Hacker News new | ask | show | jobs
by kleene_op 1769 days ago
>256 topics would be ceil(log2(256)) = 8 bits of entropy

Unless several topics can be assigned to a person (which seems to be implied in the article), in which case that's 256 bits of entropy available to classify each person.

>As a reminder, there are ~ 10 billion people on earth, so if you have 34 bits of entropy or so, you can uniquely identify each person.

Yeah, well theoretically you could. But that assumes that browsers are able to extract and balance some very arbitrary and very specific information from the browsing habits of all people on earth in a perfect decision tree.

In practice, lots of browsing habits overlap, making this decision tree far less discriminating and powerful than the theoretically optimal one.

Though I think you are absolutely correct that in practice the number of bits to build up a classifier able to uniquely classify each person must be pretty low. Maybe a few hundreds.

That may very well be possible with those 256 topics mentioned in that article.

Also I don't understand the difference between cohorts and topics, apart from the fact that topic are less numerous and can have appealing names?

1 comments

> Unless several topics can be assigned to a person (which seems to be implied in the article), in which case that's 256 bits of entropy available to classify each person.

Good catch, forgot this was a bit-vector not a single key.

> Yeah, well theoretically you could.
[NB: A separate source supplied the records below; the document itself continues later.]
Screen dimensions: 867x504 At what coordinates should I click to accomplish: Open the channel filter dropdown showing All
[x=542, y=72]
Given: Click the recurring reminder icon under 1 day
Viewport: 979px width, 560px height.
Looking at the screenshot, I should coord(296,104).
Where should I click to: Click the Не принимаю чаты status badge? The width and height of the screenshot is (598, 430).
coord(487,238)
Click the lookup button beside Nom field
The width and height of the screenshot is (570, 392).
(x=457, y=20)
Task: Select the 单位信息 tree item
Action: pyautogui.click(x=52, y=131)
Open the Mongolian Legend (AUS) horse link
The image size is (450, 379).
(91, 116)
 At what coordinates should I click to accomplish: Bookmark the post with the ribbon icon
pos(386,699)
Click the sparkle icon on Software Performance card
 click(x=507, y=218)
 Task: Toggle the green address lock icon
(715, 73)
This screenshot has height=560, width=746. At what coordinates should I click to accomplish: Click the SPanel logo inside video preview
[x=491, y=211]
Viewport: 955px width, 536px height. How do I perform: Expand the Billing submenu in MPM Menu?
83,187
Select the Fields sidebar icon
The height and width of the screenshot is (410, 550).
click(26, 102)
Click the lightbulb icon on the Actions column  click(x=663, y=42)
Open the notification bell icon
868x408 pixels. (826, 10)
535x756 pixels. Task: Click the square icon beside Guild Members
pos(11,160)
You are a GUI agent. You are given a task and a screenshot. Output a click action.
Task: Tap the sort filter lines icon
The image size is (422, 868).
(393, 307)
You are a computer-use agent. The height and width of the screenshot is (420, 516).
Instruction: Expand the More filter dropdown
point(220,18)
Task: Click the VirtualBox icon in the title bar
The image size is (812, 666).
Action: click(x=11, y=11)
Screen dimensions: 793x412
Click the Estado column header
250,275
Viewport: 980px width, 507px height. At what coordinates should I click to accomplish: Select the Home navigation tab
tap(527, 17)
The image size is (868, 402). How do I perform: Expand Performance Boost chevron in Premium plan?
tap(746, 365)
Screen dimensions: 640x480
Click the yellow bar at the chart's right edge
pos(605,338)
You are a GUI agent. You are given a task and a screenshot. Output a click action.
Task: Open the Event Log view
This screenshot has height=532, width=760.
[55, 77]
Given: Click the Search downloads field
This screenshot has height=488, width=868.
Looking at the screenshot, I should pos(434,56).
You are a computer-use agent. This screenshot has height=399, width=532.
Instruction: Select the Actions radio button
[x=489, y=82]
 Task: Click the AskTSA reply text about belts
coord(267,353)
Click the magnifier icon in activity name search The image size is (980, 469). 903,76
But that assumes that browsers are able to extract and balance some very arbitrary and very specific information from the browsing habits of all people on earth in a perfect decision tree.

Not really, people have found in the past that combinations of user agent, screen resolution, installed fonts, installed extensions, and things of that sort can come very close to uniquely identifying individual people.

> Though I think you are absolutely correct that in practice the number of bits to build up a classifier able to uniquely classify each person must be pretty low. Maybe a few hundreds.

Exactly. It might not narrow it down to one person, but perhaps a relatively small pool.

I imagine that advertisers wouldn't have access to the entire bit vector.

Google would also have limit the number of bits an advertiser has access to.